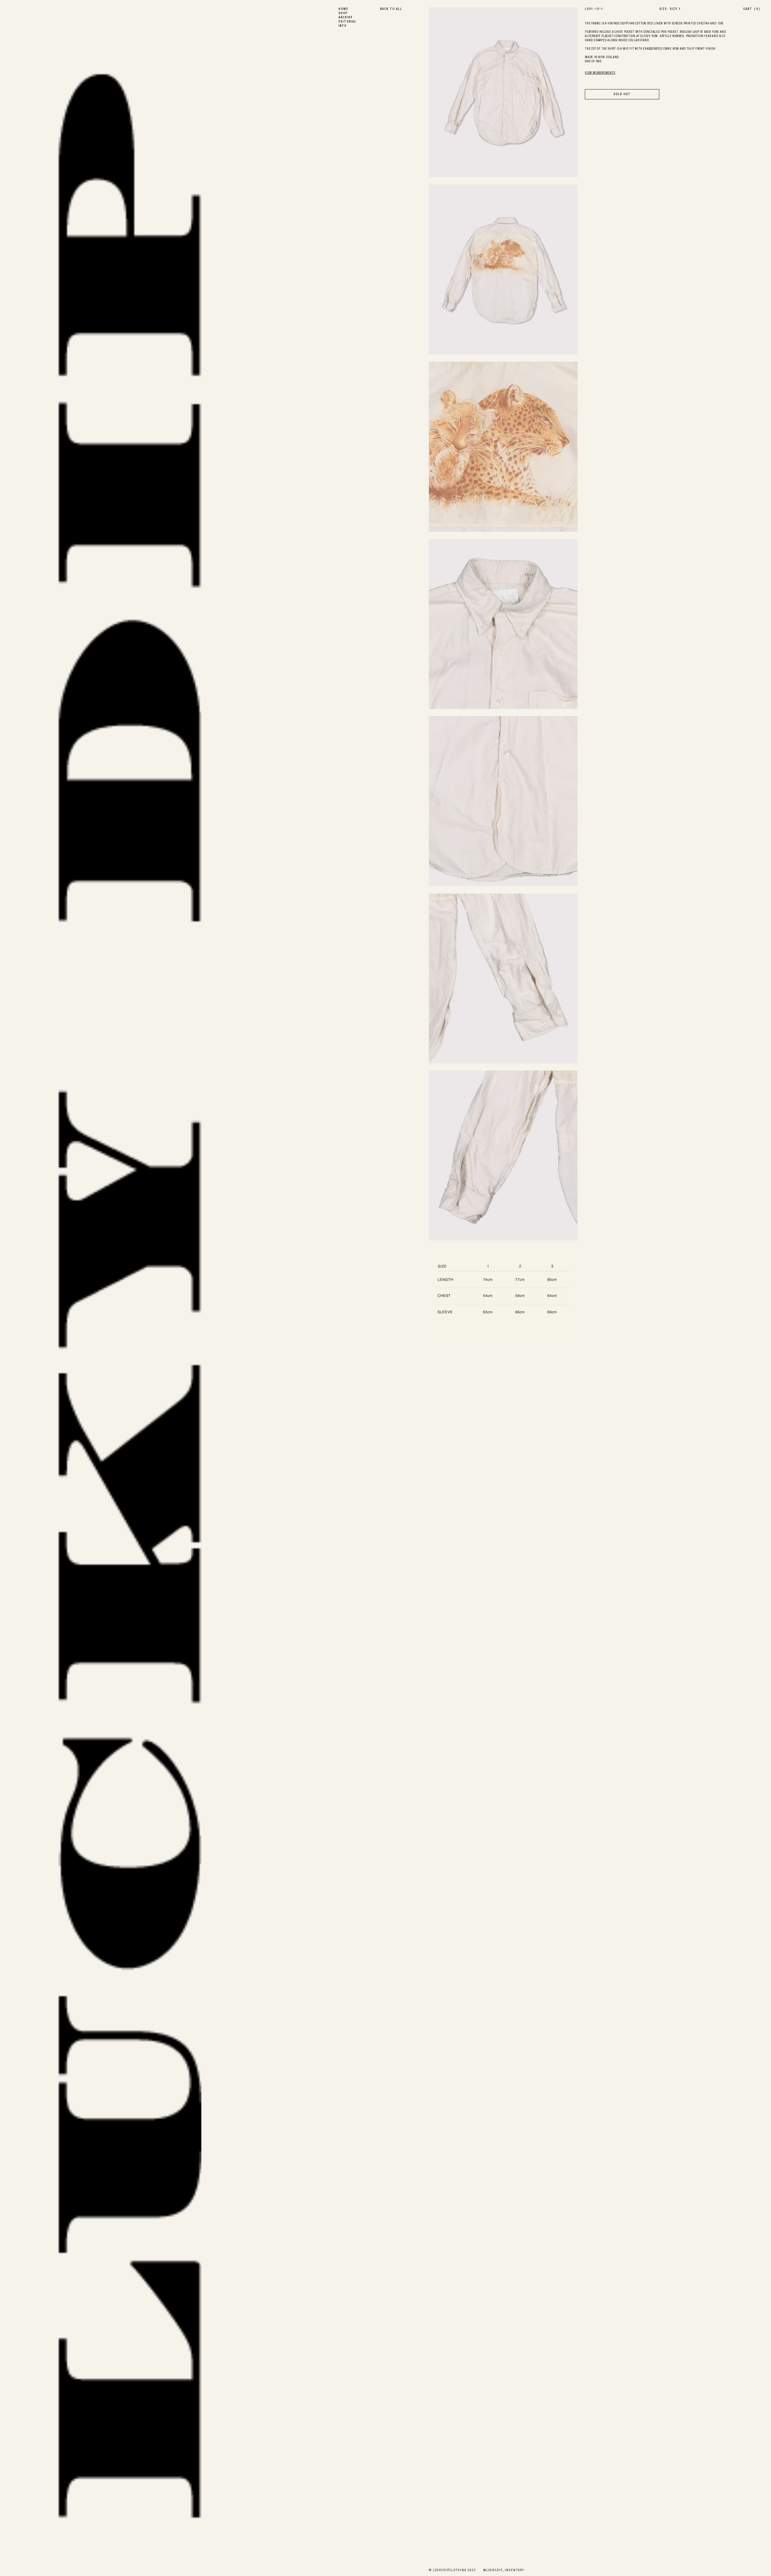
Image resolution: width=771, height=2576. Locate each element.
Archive (346, 17)
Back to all (391, 9)
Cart (751, 9)
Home (343, 9)
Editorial (348, 21)
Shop (343, 13)
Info (343, 26)
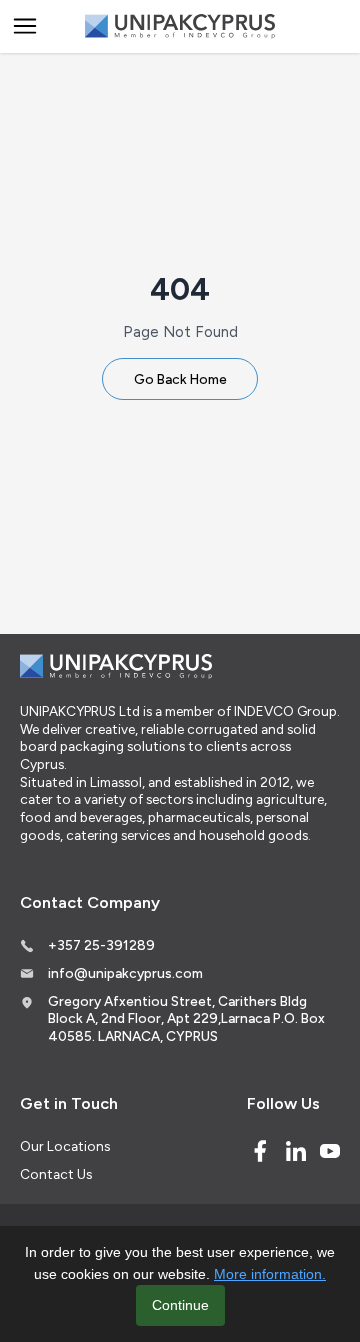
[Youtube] (330, 1151)
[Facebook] (260, 1151)
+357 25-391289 (101, 945)
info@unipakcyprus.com (125, 973)
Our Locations (65, 1146)
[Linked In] (296, 1151)
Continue (180, 1305)
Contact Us (56, 1174)
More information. (270, 1274)
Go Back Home (180, 379)
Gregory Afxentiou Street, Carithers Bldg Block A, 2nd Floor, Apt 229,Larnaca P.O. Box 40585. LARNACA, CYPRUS (186, 1018)
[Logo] (180, 26)
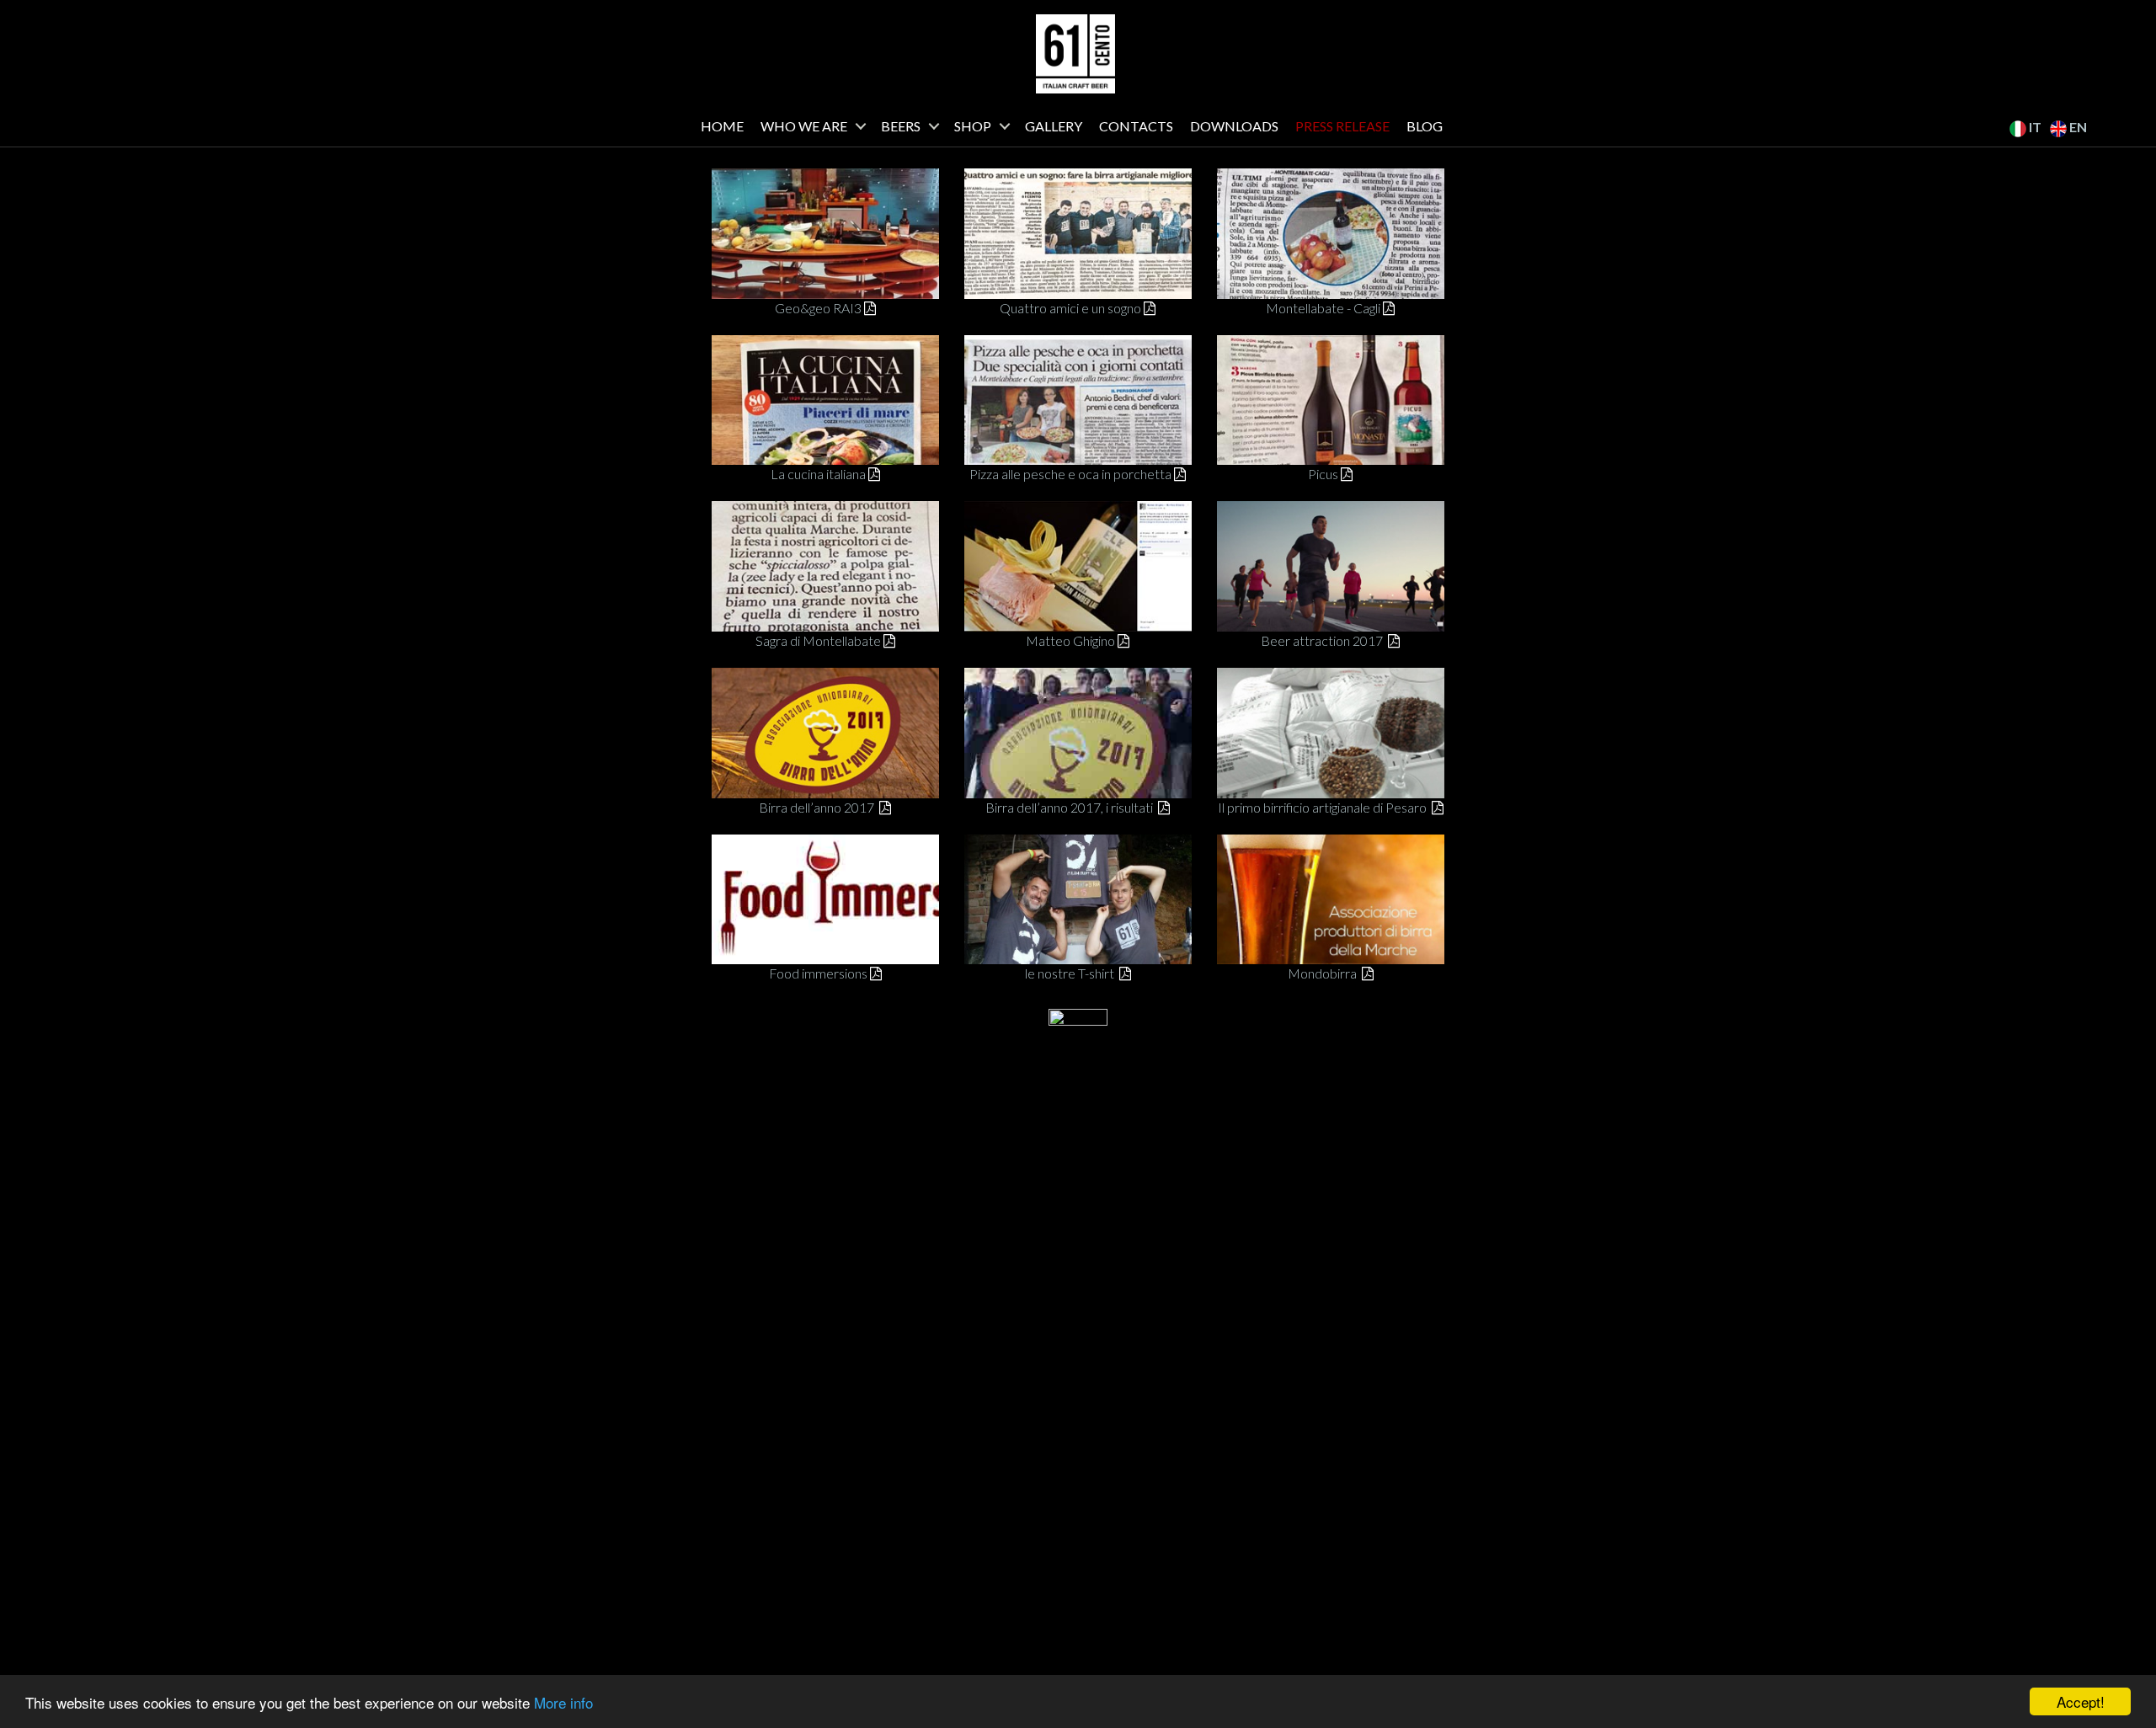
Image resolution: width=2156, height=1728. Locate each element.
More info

# Task to carry out:
Copy out exactly, with no pictures, the lines of the data from the first one through the line bearing "Go Back Home (180, 379)".

# Task solution:
Image resolution: width=771, height=2576. Locate each element.
Archive (346, 17)
Back to all (391, 9)
Cart (751, 9)
Home (343, 9)
Editorial (348, 21)
Shop (343, 13)
Info (343, 26)
[Youtube] (330, 1151)
[Facebook] (260, 1151)
+357 25-391289 (101, 945)
info@unipakcyprus.com (125, 973)
Our Locations (65, 1146)
[Linked In] (296, 1151)
Continue (180, 1305)
Contact Us (56, 1174)
More information. (270, 1274)
Go Back Home (180, 379)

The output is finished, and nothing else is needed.